19.03.2020, 06:40 Uhr / Lesedauer: 1 min
Die Zentralmoschee in Köln-Ehrenfeld. Foto: Marius Becker/dpa/Archivbild

Die Zentralmoschee in Köln-Ehrenfeld. Foto: Marius Becker/dpa/Archivbild

Bereits am Sonntag hatte der Koordinierungsrat mitgeteilt, dass die Pflichtgebete in Moscheen wegen der Corona-Pandemie ausgesetzt werden. Fünf Gebete über den Tag verteilt sind für Muslime verpflichtend. Normalerweise wird empfohlen, sie in der Gemeinschaft zu verrichten.

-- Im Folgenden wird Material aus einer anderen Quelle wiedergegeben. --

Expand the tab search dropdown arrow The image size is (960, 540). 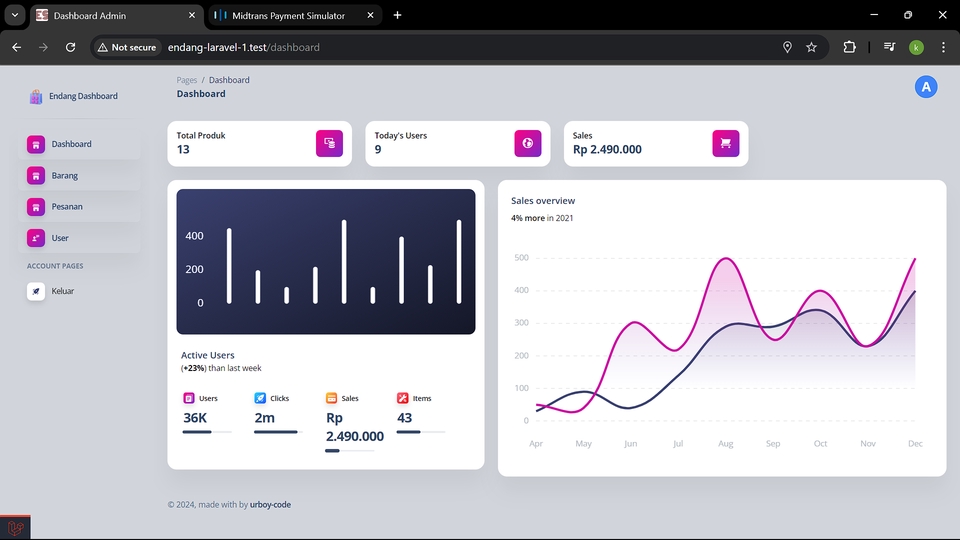tap(15, 15)
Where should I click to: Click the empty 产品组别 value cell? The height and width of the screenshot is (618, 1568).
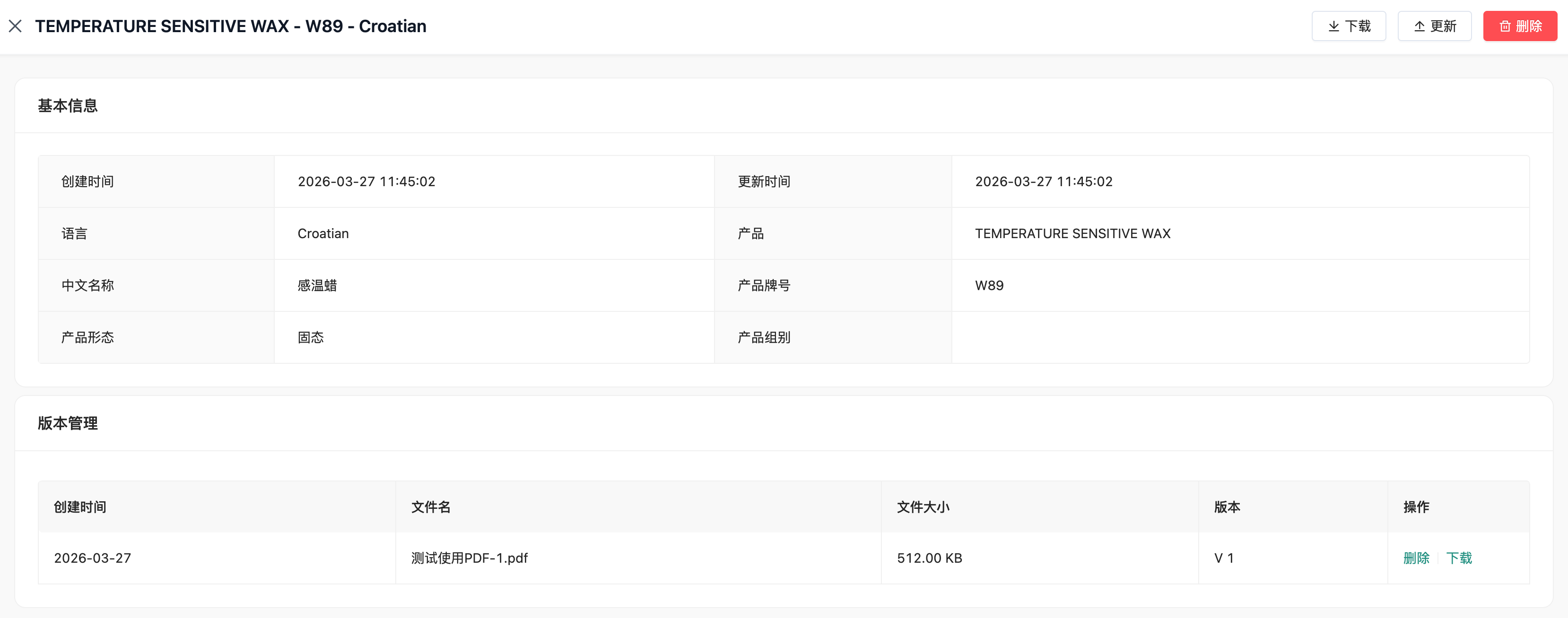1240,338
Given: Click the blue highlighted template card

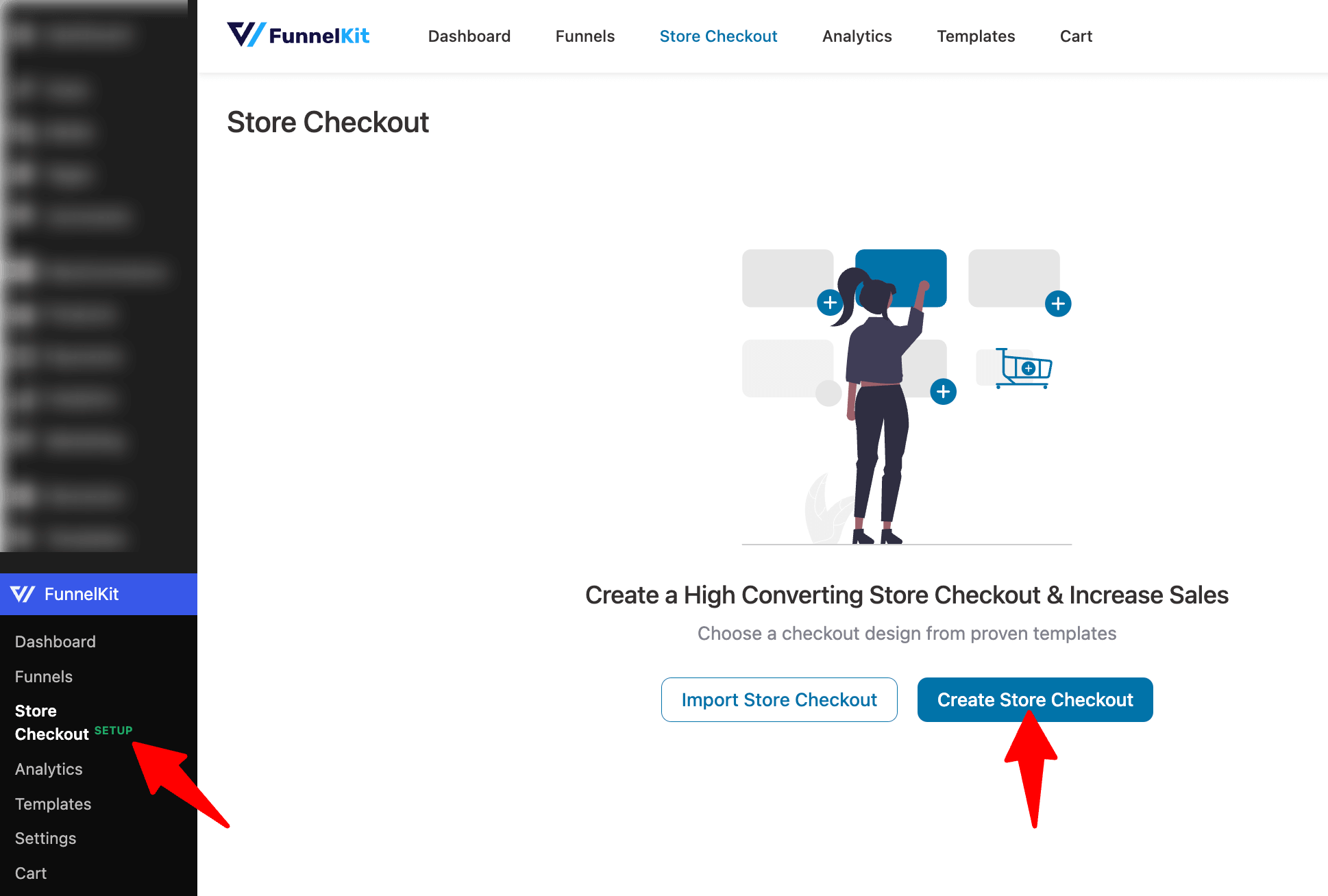Looking at the screenshot, I should coord(901,278).
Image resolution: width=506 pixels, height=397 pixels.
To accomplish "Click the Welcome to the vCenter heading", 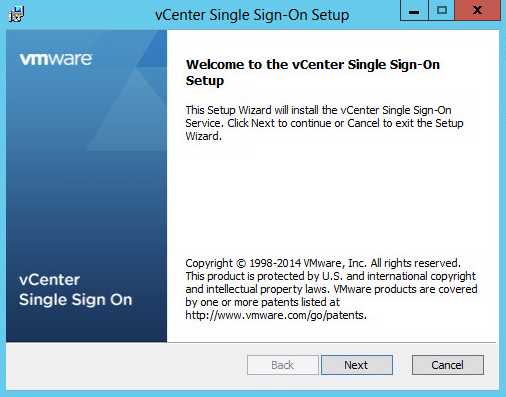I will click(x=313, y=72).
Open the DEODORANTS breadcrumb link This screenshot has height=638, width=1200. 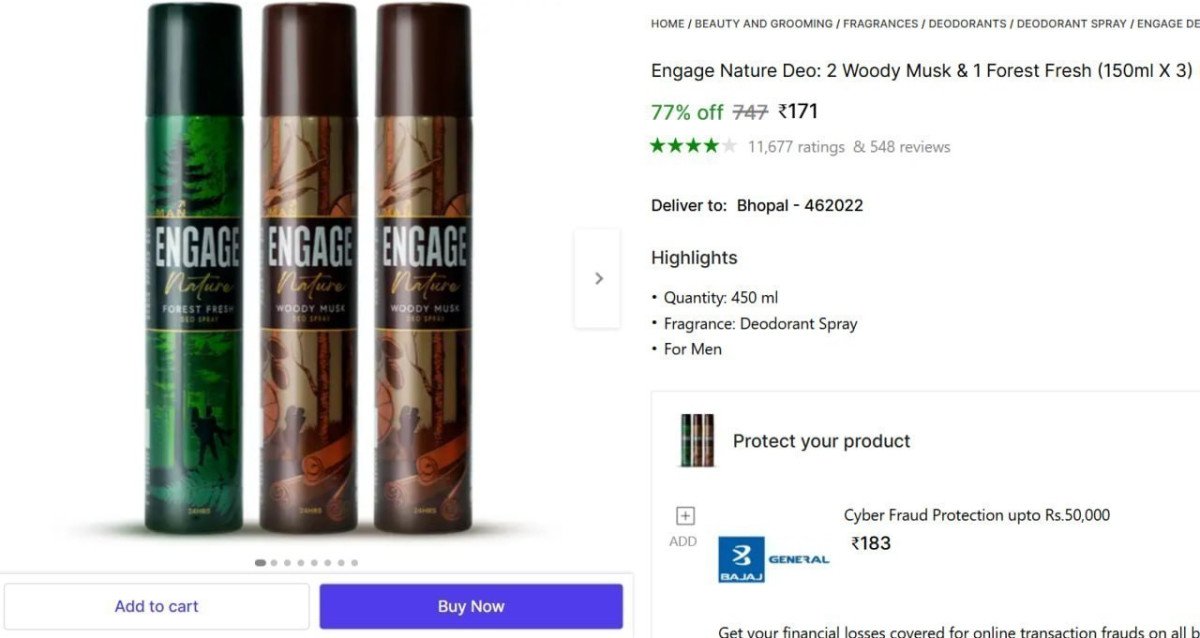pyautogui.click(x=965, y=23)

In der Kölner Zentralmoschee - der nach eigenen Angaben größten Moschee in Deutschland - fänden sich zu den fünf Pflichtgebeten normalerweise im Schnitt 100 bis 200 Leute ein, berichtet Altuğ. Das wöchentliche Freitagsgebet in der Moschee zu verrichten, sei für Männer verpflichtend und für Frauen empfohlen. Doch auch diese werden nach Anweisungen des KRM ausgesetzt. An Freitagen beten Altuğ zufolge üblicherweise etwa tausend Menschen in der Moschee in Köln Ehrenfeld.